I truly believe that If you’re like me, a pitiful soul who who tried to learn the basics of hadoop hive online, but only found a horde of vague blog posts, then this article is for you.

For the benefit of the visual learner, this article highlights the essentials of data copying, table creation and partitioning on Hive with a few screenshots.

Make no mistake, I write on behalf of the learners who have no background in data analytics, and almost no coding experience. This is for those brave souls who navigated the treacherous waters of SQL for dummies and survived, only to face the level boss of HQL (Hadoop’s query language) in the lonely command terminal.

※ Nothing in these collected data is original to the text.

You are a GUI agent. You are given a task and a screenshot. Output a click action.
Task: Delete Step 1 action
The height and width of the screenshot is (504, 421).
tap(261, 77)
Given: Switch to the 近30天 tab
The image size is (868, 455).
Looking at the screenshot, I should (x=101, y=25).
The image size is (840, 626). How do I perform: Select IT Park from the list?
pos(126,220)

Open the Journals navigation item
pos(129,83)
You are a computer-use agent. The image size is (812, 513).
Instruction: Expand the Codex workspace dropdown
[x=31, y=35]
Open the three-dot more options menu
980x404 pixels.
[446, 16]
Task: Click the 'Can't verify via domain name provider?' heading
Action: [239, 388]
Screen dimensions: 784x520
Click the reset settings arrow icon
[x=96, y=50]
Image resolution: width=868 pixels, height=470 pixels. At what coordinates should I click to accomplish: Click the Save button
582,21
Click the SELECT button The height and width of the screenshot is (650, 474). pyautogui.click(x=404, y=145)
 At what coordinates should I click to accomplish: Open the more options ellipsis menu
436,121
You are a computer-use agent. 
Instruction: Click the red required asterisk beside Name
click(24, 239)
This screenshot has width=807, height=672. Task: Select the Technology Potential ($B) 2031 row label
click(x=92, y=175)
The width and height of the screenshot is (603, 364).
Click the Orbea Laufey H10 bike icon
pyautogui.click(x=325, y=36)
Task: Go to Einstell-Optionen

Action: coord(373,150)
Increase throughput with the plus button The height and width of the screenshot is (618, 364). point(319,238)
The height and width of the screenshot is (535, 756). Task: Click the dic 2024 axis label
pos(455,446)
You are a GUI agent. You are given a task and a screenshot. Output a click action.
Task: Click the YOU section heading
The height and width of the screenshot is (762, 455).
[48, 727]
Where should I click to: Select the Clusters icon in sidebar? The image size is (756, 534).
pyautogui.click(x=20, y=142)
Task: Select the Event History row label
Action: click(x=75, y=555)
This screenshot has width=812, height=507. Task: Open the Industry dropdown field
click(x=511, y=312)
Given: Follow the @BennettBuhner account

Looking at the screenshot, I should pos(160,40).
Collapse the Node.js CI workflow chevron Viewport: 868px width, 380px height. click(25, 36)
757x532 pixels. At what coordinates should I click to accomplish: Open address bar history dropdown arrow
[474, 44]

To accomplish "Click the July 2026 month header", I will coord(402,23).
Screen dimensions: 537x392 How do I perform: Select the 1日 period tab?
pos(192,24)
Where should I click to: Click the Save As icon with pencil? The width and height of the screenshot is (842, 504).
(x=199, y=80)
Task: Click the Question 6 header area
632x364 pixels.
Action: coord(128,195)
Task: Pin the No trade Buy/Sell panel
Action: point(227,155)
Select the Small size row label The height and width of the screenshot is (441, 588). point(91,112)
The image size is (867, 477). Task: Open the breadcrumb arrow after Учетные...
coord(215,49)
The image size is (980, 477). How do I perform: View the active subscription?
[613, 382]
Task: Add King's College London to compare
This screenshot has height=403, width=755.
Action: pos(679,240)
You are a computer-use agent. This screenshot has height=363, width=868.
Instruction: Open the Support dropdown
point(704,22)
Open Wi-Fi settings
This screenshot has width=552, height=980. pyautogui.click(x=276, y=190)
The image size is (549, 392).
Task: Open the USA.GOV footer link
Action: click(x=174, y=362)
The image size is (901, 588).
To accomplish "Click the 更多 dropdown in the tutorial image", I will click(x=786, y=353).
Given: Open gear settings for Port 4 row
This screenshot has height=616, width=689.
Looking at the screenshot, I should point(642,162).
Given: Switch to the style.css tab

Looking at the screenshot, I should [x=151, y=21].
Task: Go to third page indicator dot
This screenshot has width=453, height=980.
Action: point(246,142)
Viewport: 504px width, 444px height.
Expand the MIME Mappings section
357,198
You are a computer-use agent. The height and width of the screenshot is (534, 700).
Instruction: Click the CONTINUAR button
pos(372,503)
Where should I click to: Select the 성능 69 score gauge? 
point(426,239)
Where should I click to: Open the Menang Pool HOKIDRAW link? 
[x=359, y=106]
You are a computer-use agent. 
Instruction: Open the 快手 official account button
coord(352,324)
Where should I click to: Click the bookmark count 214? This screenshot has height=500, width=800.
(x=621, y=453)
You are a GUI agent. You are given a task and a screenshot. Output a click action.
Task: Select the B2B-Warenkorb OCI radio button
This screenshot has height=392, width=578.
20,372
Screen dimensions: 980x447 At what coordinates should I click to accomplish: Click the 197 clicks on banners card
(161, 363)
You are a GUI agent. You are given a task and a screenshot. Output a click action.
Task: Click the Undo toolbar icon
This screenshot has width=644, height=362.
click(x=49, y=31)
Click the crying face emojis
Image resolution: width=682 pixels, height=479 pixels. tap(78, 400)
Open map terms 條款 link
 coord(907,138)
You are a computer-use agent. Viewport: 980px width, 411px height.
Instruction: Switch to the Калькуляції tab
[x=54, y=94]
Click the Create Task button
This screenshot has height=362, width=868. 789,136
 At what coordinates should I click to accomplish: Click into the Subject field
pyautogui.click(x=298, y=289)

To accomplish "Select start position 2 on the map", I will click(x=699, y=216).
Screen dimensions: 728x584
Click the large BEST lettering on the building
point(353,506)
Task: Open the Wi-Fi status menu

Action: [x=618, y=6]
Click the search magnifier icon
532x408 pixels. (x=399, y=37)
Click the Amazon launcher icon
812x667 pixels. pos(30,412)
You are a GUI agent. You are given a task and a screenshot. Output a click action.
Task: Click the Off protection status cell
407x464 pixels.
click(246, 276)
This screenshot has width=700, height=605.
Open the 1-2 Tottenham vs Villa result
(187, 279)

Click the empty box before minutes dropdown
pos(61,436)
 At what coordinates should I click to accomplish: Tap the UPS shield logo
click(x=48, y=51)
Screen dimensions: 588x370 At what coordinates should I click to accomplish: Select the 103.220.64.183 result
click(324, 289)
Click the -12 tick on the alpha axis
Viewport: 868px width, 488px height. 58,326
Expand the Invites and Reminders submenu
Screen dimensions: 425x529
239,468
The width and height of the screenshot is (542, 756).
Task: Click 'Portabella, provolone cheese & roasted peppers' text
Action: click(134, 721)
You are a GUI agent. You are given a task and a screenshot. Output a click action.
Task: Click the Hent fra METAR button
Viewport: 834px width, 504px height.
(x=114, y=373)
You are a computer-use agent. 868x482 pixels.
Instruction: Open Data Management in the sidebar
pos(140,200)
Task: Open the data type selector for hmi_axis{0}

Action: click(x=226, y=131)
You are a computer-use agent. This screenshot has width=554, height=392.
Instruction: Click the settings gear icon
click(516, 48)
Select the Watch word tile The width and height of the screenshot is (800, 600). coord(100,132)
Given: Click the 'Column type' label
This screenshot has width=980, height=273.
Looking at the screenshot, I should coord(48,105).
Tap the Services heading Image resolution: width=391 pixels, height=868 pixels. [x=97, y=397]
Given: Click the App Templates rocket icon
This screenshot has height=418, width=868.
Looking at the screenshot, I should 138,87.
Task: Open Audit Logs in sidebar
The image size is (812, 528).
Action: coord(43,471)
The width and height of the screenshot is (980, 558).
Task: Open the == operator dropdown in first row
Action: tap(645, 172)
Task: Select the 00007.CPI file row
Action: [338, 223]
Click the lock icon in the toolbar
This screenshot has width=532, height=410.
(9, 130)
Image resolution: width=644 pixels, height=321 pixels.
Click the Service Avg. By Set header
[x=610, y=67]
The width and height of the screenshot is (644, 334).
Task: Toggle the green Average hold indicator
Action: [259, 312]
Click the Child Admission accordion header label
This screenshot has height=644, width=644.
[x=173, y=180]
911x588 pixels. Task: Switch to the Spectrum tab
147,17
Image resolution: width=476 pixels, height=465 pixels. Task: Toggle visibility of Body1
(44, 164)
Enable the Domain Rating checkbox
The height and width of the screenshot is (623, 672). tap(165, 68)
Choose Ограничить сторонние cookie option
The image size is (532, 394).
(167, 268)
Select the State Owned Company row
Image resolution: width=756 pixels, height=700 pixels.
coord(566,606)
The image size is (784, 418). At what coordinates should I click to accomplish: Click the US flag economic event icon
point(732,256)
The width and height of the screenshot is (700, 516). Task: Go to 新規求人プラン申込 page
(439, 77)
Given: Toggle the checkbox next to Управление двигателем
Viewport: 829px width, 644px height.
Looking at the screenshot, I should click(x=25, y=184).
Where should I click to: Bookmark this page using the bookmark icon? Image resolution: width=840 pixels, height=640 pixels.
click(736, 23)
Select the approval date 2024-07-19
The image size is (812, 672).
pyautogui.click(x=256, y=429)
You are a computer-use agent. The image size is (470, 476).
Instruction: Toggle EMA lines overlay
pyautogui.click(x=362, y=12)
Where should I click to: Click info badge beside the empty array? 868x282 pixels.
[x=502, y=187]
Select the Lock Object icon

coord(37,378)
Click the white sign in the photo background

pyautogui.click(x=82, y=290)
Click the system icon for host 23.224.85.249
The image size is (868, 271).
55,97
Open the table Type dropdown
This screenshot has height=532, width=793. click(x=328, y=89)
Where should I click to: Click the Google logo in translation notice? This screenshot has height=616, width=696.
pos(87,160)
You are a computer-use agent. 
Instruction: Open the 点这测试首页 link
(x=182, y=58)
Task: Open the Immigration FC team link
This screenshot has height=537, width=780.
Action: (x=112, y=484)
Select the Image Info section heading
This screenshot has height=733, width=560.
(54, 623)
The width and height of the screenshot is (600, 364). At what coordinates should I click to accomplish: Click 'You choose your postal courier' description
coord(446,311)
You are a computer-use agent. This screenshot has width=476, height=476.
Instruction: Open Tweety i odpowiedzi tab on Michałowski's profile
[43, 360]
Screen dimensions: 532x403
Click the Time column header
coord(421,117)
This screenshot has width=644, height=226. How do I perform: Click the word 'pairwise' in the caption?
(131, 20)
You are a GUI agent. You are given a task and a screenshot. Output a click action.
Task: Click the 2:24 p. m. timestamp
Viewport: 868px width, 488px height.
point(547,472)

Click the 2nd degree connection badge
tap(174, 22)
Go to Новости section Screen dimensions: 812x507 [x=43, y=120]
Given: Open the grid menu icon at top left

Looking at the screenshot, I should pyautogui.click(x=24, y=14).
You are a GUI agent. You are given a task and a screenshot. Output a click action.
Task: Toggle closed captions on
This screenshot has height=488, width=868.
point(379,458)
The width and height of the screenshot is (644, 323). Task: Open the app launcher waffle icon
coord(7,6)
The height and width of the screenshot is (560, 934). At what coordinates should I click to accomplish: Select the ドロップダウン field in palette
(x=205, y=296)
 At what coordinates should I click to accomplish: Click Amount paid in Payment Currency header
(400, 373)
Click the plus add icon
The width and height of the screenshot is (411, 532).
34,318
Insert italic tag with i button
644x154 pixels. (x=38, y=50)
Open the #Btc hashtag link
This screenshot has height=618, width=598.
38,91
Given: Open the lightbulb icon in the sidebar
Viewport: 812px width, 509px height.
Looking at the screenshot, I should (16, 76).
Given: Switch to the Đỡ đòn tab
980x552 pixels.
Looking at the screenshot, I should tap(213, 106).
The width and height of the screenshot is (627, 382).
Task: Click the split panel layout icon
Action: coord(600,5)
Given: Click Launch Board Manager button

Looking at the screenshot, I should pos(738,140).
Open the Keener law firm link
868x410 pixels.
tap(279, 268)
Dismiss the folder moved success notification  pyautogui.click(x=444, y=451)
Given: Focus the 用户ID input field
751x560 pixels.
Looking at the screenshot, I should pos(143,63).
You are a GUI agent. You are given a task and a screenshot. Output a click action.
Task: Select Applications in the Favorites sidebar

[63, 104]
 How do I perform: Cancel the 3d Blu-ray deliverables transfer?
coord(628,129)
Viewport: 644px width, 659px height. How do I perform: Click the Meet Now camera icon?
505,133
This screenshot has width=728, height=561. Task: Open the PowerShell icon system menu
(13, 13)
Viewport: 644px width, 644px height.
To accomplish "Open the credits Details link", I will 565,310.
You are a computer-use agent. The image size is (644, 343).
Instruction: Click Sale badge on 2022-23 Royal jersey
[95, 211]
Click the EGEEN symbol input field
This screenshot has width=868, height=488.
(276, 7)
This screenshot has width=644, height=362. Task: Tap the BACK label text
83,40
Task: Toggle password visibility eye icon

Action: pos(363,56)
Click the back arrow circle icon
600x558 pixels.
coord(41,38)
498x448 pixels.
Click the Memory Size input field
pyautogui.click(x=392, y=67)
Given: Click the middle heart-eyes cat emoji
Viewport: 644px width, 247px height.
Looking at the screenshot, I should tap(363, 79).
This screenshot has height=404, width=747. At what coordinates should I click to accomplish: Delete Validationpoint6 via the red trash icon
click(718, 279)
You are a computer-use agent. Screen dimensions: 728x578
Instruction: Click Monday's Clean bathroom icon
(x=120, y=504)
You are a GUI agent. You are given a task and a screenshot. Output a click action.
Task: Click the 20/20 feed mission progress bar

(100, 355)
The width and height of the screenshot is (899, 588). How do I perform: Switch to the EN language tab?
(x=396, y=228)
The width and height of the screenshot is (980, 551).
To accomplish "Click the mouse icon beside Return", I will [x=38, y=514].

Hive can be intimidating. But it’s really just a fuzzy loveable open-sourced system that processes structured data in Hadoop. Hive facilitates reading, writing, and managing large datasets residing in distributed storage using SQL type language. It has a large support for multiple file formats, is highly scalable and extremely fast if appropriate partitions can be made that serve your data modeling requirements.

To get started i’ll be using EMR on EC2 for the environment to load the dataset. If you’re unfamiliar with the setup of this environment, you’d need to read up on the documentation on the website to get started. Once you’ve set up the cluster, you need to create your unique key/value pair to logon on the EMR via a SSH and bash terminal if you’re using Mac. After which you’ll see the EMR screen as below.

emr welcome prompt

Now we’re ready to copy our dataset to the HDFS using distcp or distributed copy which is used for copying data between clusters.

It expands a list of files and directories to map tasks. Each M/R will copy a partition of the files specified in the source list. This is especially useful for larger datasets. I’ve used a specific version of the syntax as below.

hadoop distcp ‘s3n://sourcepath’ ‘/user/hive/

warehouse/yourdatabase.db’

It’s a good idea at this point to query the database and check if your dataset is properly copied. In this case I’ve copied two large csv files. So I’ve used the query haddop fs -ls /user/hive/warehouse/merrill.db, which tells me that the two files are indeed where I need them to be.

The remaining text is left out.